SFS mit seinen rund 1600 Mitarbeitern in etwa 30 Ländern ist seit 1997 ein eigener Bereich, in dem sämtliche Finanz-Aktivitäten – außer dem Immobiliengeschäft – zusammengefasst wurden, und setzt sich aus den folgenden sechs Geschäftsgebieten mit den entsprechenden Aktivitäten zusammen:
– Equipment & Sales Financing (ESF) – Leasing, Finanzierungslösungen und Forderungsmanagement
– Equity (EQ) – Eigenkapitalbeteiligungen an Infrastrukturprojekten hauptsächlich in den Branchen Energieerzeugung und -verteilung und Telekommunikation
– Insurance (INS) – Consulting und Vermittlung von Versicherungslösungen für den Siemens-Konzern, seine Mitarbeiter und andere Unternehmen
– Investments Management (IM) – Dienstleistungen zur betrieblichen Altersversorgung und zur institutionellen Vermögensverwaltung
– Project & Export Finance (PEF) – Projekt- und Exportfinanzierungen für den Siemens-Konzern
– Treasury & Financing Services (TFS) – Inhouse-Bank für Siemens (weltweite Konzernfinanzierung, Liquiditäts-, Zins- und Währungsmanagement), Beratungs- und Systemleistungen für externe Unternehmen
Treasury – Drehscheibe zwischen Konzern und Kapitalmarkt
Die Schaltstelle bildet das Geschäftsgebiet Treasury & Financing Services – hier laufen alle Werteflüsse des Konzerns zusammen. Im Auftrag von Corporate Finance, der zentralen Finanzabteilung von Siemens, tritt TFS als konzerninterner Dienstleister auf, der wie eine interne Bank funktioniert und dieselben Services wie eine Bank für die Tochtergesellschaften bietet. Nach außen ist man “international rund um die Uhr, 24 Stunden pro Tag, an den Finanzmärkten präsent”, um alle finanzwirtschaftlichen Risiken vollständig im Treasury zu zentralisieren und zu steuern. Das Treasury bildet die Schnittstelle zwischen Konzerneinheiten und dem Kapitalmarkt. Traditionell versteht man darunter: Cash Management, Währungs-, Zins- und Liquiditätsmanagement.

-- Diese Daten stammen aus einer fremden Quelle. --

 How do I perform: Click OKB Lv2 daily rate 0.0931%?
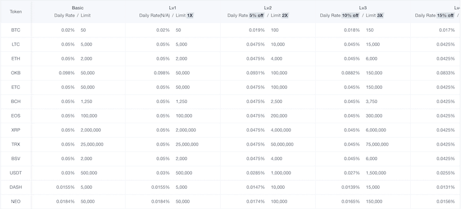255,73
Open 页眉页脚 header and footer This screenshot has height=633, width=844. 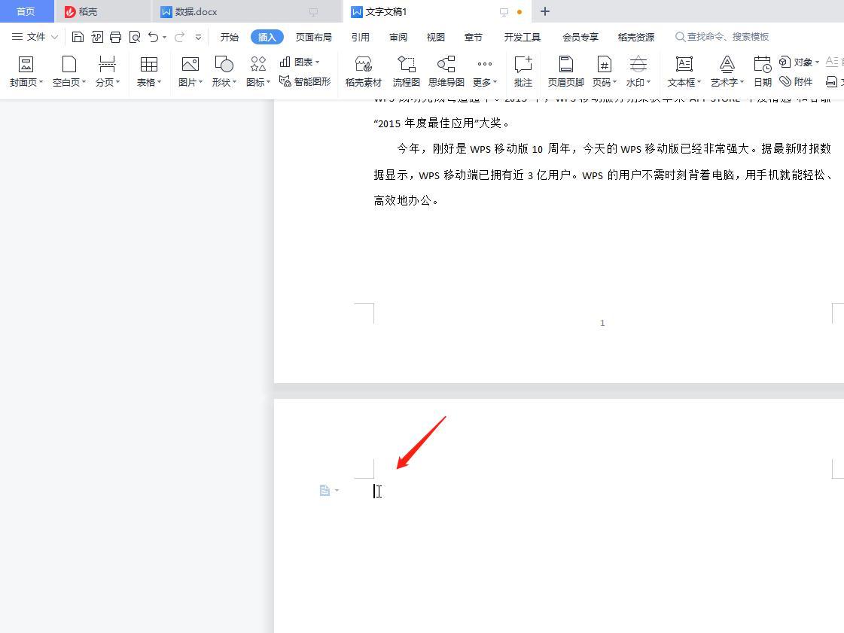pos(565,72)
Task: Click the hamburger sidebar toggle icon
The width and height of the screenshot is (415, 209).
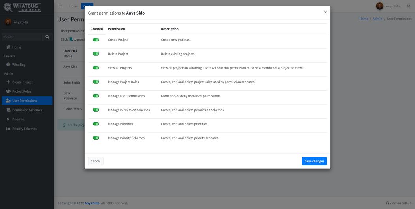Action: click(x=60, y=6)
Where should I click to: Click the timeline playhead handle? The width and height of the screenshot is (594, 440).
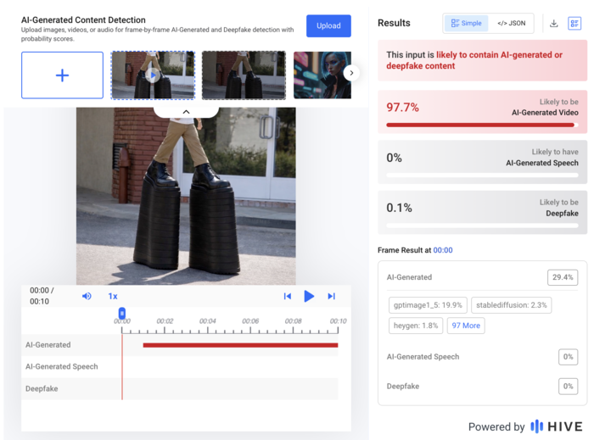(121, 314)
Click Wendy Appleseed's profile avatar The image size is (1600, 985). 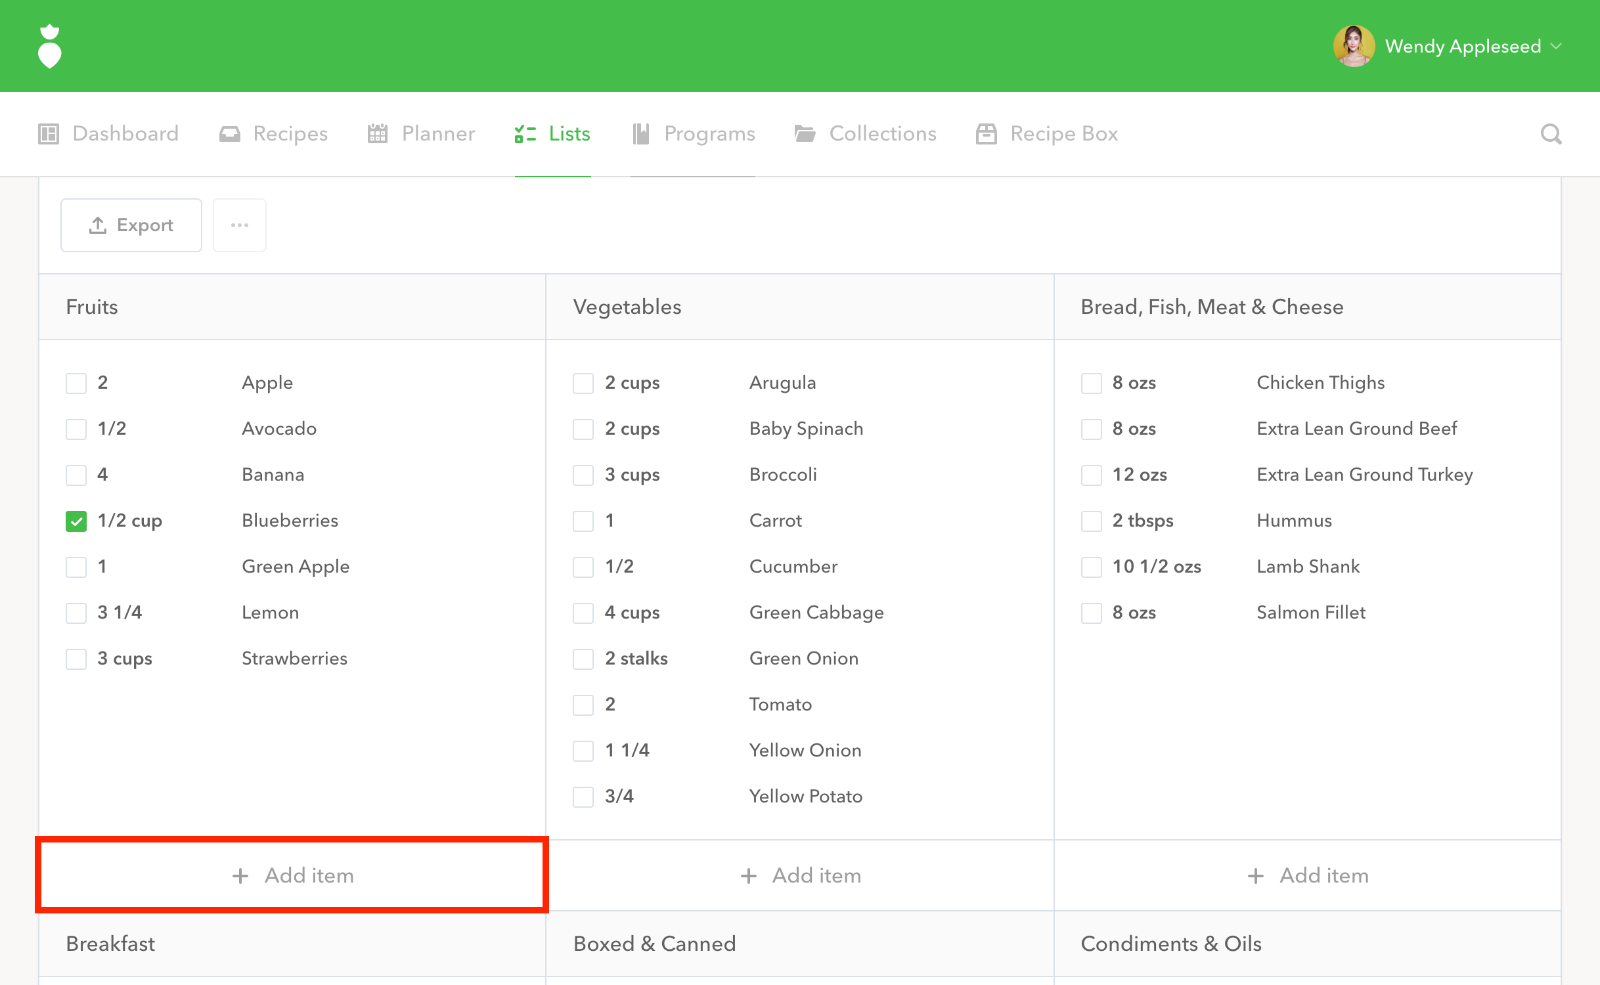[x=1354, y=47]
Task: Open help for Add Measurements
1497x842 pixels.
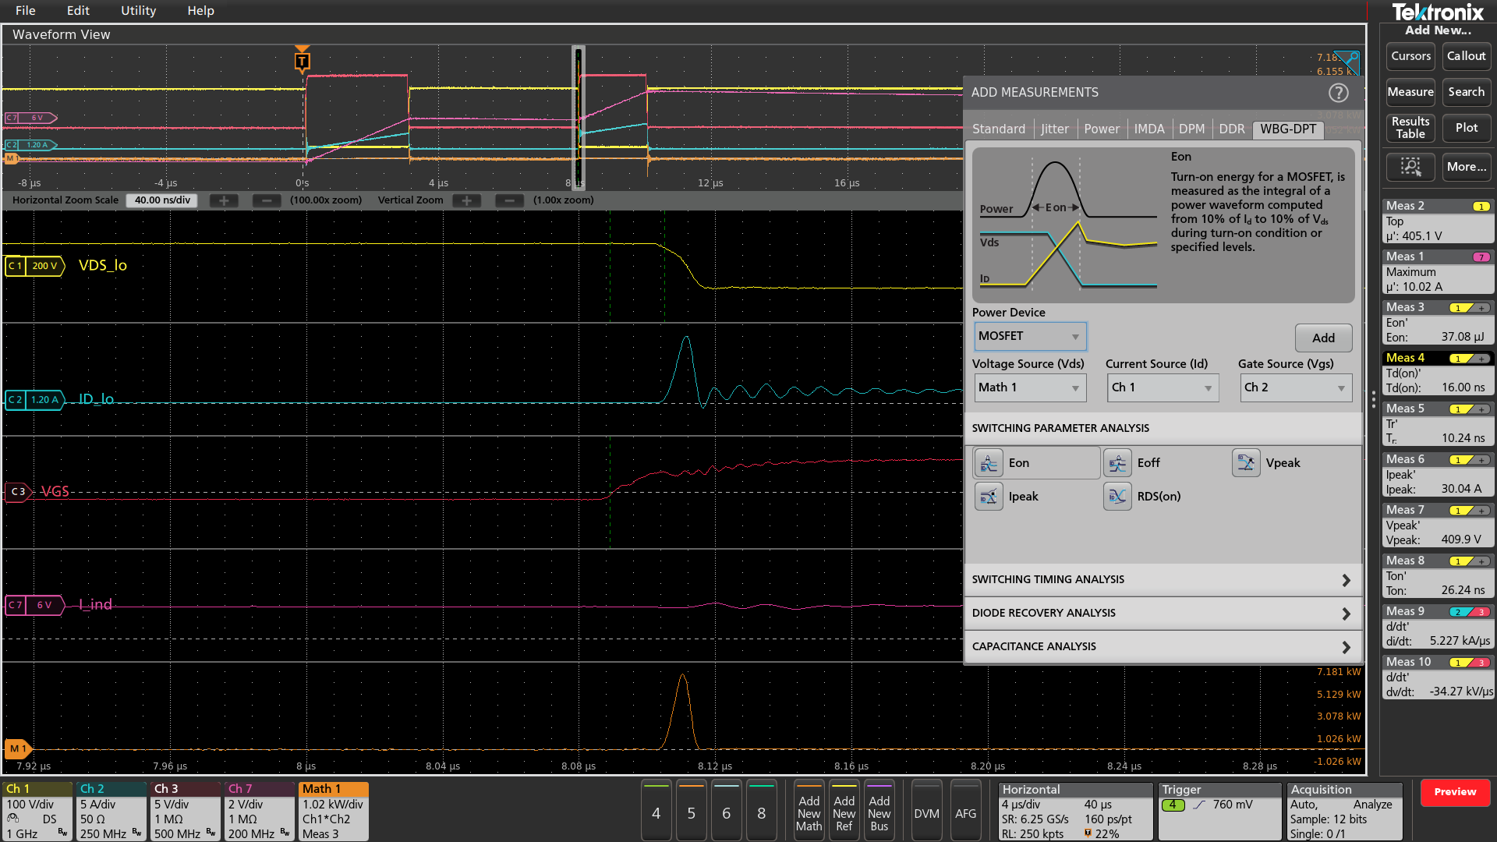Action: (x=1338, y=93)
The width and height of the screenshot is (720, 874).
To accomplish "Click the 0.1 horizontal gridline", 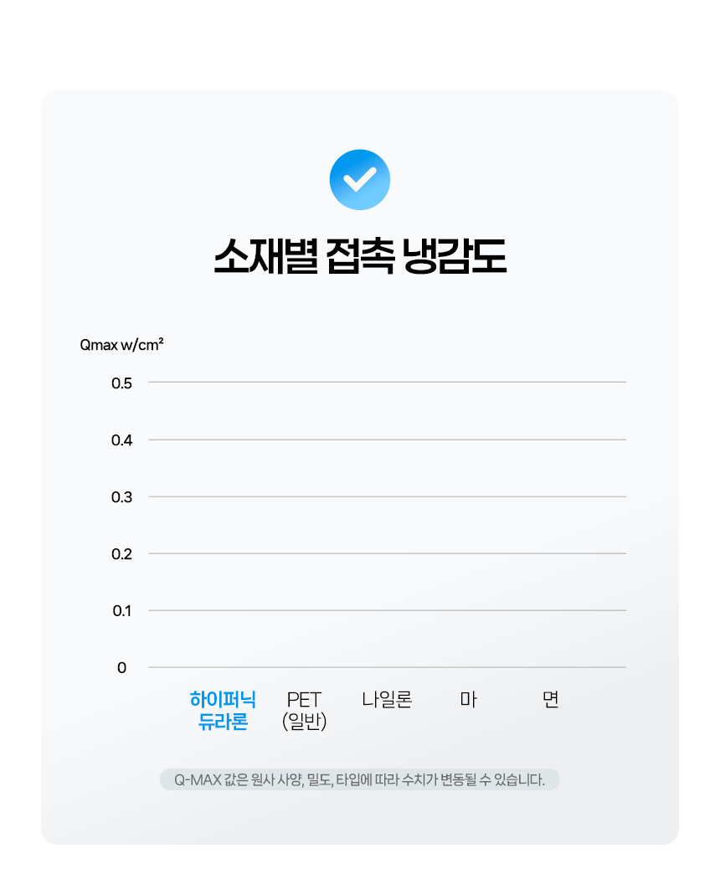I will (387, 610).
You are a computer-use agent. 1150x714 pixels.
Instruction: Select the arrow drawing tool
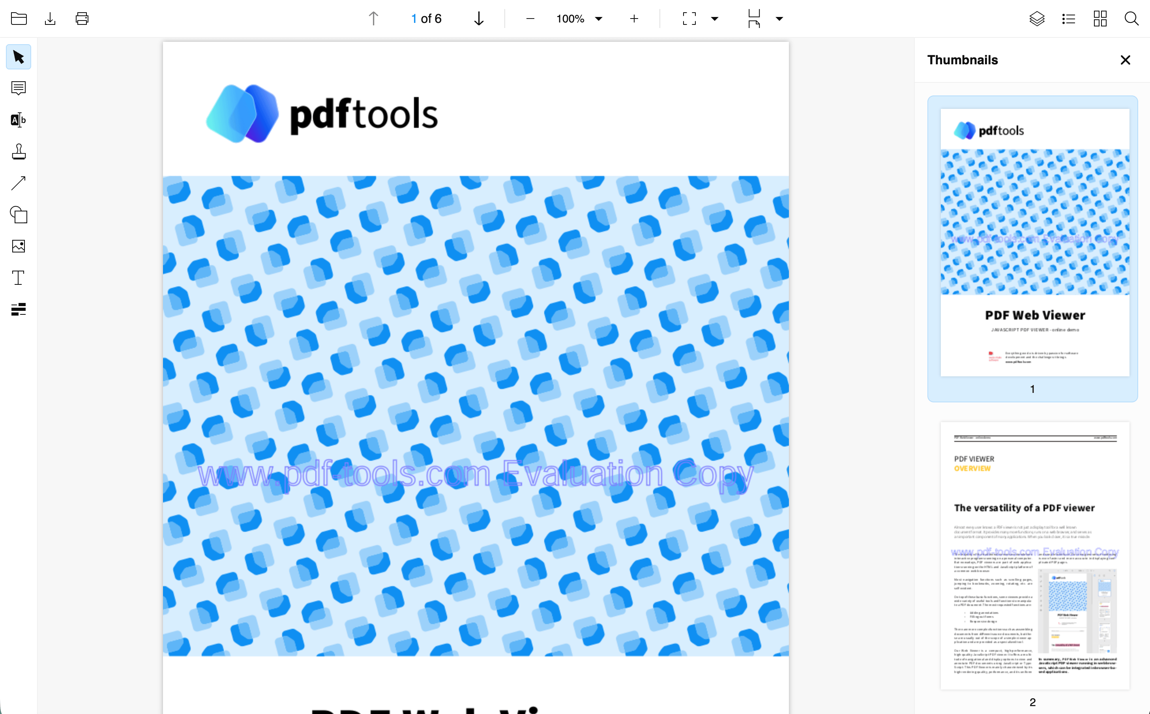click(18, 183)
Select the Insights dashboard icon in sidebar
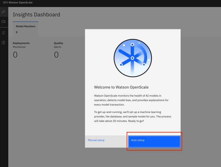The image size is (221, 167). tap(4, 12)
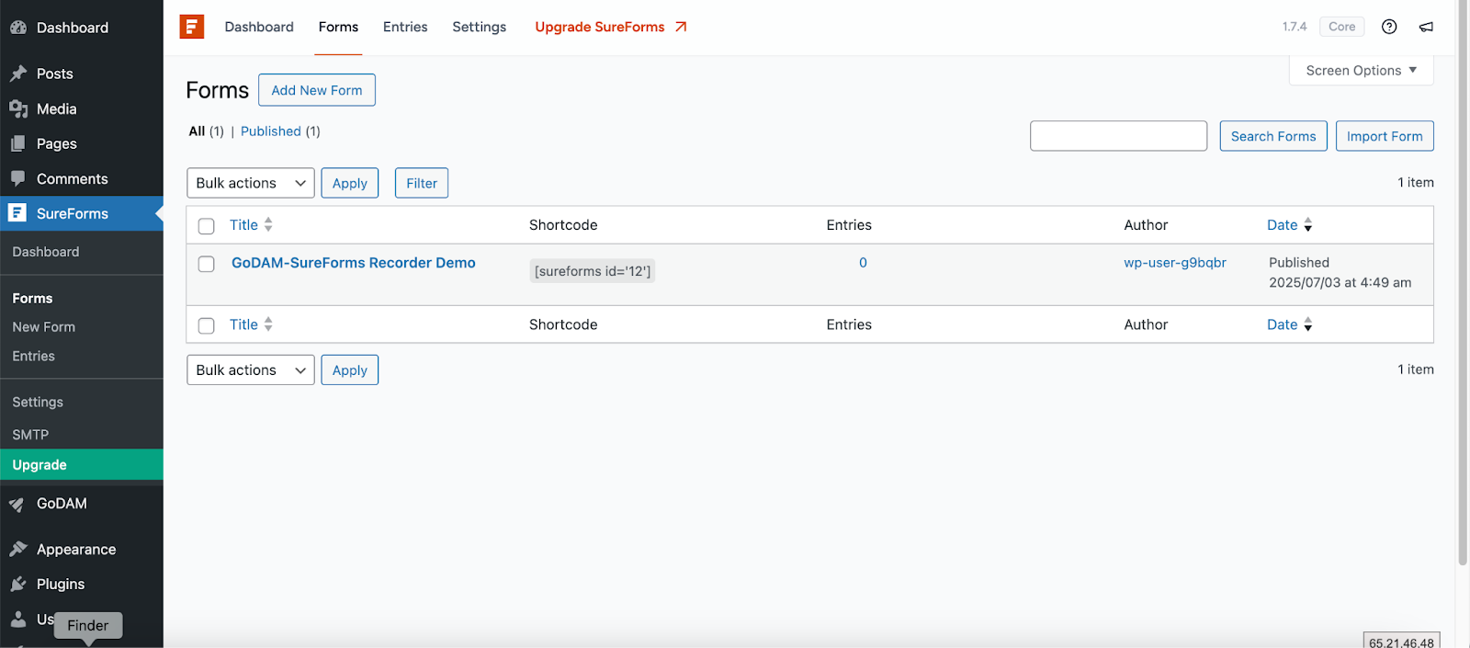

Zentrales Cash Management ist die Konzentration der Liquiditätsreserven einer Unternehmensgruppe. Das bedeutet, dass die einzelnen Gesellschaften nur noch in Ausnahmefällen Kreditlinien bei Banken haben. Kontoführung und auch Finanzierung wird zentral geregelt; der interne und externe Zahlungsverkehr erfolgt über eine Payment Factory, eine interne EDV-Plattform, die alles abwickelt. Die Zentralisierung führt zu größerer Transparenz und letztendlich auch zu besseren Konditionen bei den Kreditinstituten. Kosten und Risiken werden minimiert, indem zunächst alle Geschäfte von Tochtergesellschaften untereinander herauskonsolidiert werden. Das beginnt beim Netting, der Konzernverrechnung, will heißen, dass Forderungen und Verbindlichkeiten aus Lieferungen und Leistungen zwischen den einzelnen Gesellschaften automatisch über die Verrechnungskonten bei der Inhouse-Bank ausgeglichen werden.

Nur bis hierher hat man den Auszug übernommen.